This post is reblogged from Lights in the Dark, with thanks.

Cassini Marks Ten Discovery-Filled Years at Saturn

Cassini by the Numbers: an infographic of the spacecraft's achievements over the past decade (NASA/JPL-Caltech)

Just a week after Curiosity celebrated its first Martian year in Gale Crater and we have yet another milestone anniversary in Solar System exploration: as of 10:48 p.m. EDT tonight Cassini will have been in orbit around Saturn for a full decade!

“There are times when human language is inadequate, when emotions choke the mind, when the magnitude of events cannot properly be conveyed by the same syllables we use to navigate everyday life. The evening of June 30, 2004 was such a time.” 

– Carolyn Porco, Cassini Imaging Team Leader, CICLOPS “Captain’s Log” on June 30, 2014

That’s ten years and over 2 billion miles of discoveries and explorations of our Solar System’s most majestic planet and its incredibly varied family of moons. Over the course of its primary mission and three extended missions, we have been able to get a close-up look at Saturn and its moons like never before, witnessing first-hand the changes that occur as their seasons change. What’s been discovered by the Cassini mission about Saturn has offered invaluable insight into the evolution of our entire Solar System, as well as planets that could be found elsewhere in our galaxy.

“Having a healthy, long-lived spacecraft at Saturn has afforded us a precious opportunity,” said Linda Spilker, Cassini project scientist at NASA’s Jet Propulsion Laboratory in Pasadena, California. “By having a decade there with Cassini, we have been privileged to witness never-before-seen events that are changing our understanding of how planetary systems form and what conditions might lead to habitats for life.”

Launched on October 15, 1997, the Cassini-Huygens spacecraft established orbit around Saturn on June 30, 2004 (July 1, UTC).

Enceladus' icy geysers, one of the most important discoveries by Cassini

From a NASA news release:

After 10 years at Saturn, the stalwart spacecraft has beamed back to Earth hundreds of gigabytes of scientific data, enabling the publication of more than 3,000 scientific reports.
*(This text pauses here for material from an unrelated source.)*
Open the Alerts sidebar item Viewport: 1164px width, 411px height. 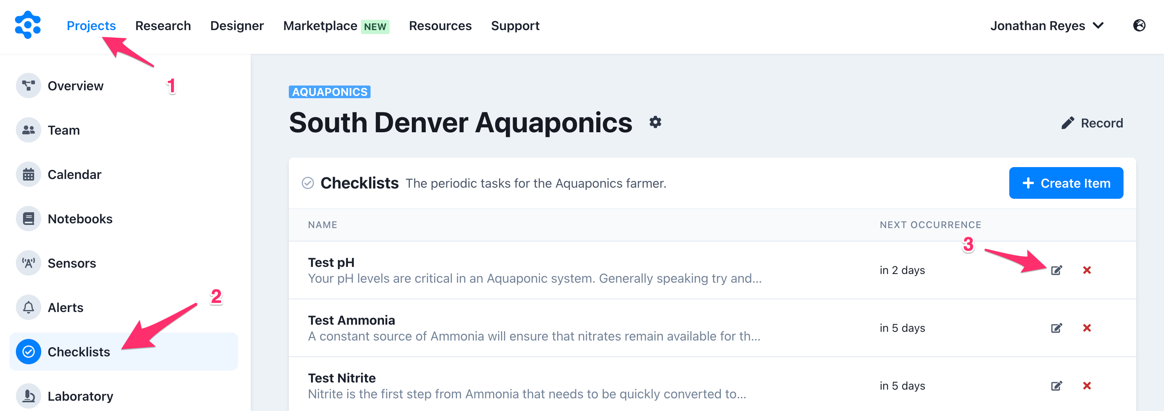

Representing just a sampling, 10 of Cassini’s top accomplishments and discoveries are:

The surface of Titan seen by the Huygens probe in 2005 (ESA/NASA/JPL)

• The Huygens probe makes first landing on a moon in the outer solar system (Titan)
• Discovery of active, icy plumes on the Saturnian moon Enceladus
• Saturn’s rings revealed as active and dynamic — a laboratory for how planets form
• Titan revealed as an Earth-like world with rain, rivers, lakes and seas
• Studies of Saturn’s great northern storm of 2010-2011
• Studies reveal radio-wave patterns are not tied to Saturn’s interior rotation, as previously thought
Vertical structures in the rings imaged for the first time
• Study of prebiotic chemistry on Titan
• Mystery of the dual, bright-dark surface of the moon Iapetus solved
• First complete view of the north polar hexagon and discovery of giant hurricanes at both of Saturn’s poles

“It’s incredibly difficult to sum up 10 extraordinary years of discovery in a short list, but it’s an interesting exercise to think about what the mission will be best remembered for many years in the future,” Spilker said.

(Learn more about each of the above discoveries here.)

“Our team has done a fantastic job optimizing trajectories to save propellant, and we’ve learned to operate the spacecraft to get the most out of it that we possibly can. We’re proud to celebrate a decade of exploring Saturn, and we look forward to many discoveries still to come.”

– Earl Maize, Cassini project manager at JPL

Of course, if you’re like me some of the most exciting parts of the Cassini mission have been the pictures! What amazing views of Saturn, its rings, and its moons we’ve gotten from Cassini… each one a glorious gem in its own right, and thanks to the talent and hard work of the Cassini imaging team at the Space Science Institute (SSI) in Boulder, Colo. the entire world has been able to go along for the ride… and very near literally, too.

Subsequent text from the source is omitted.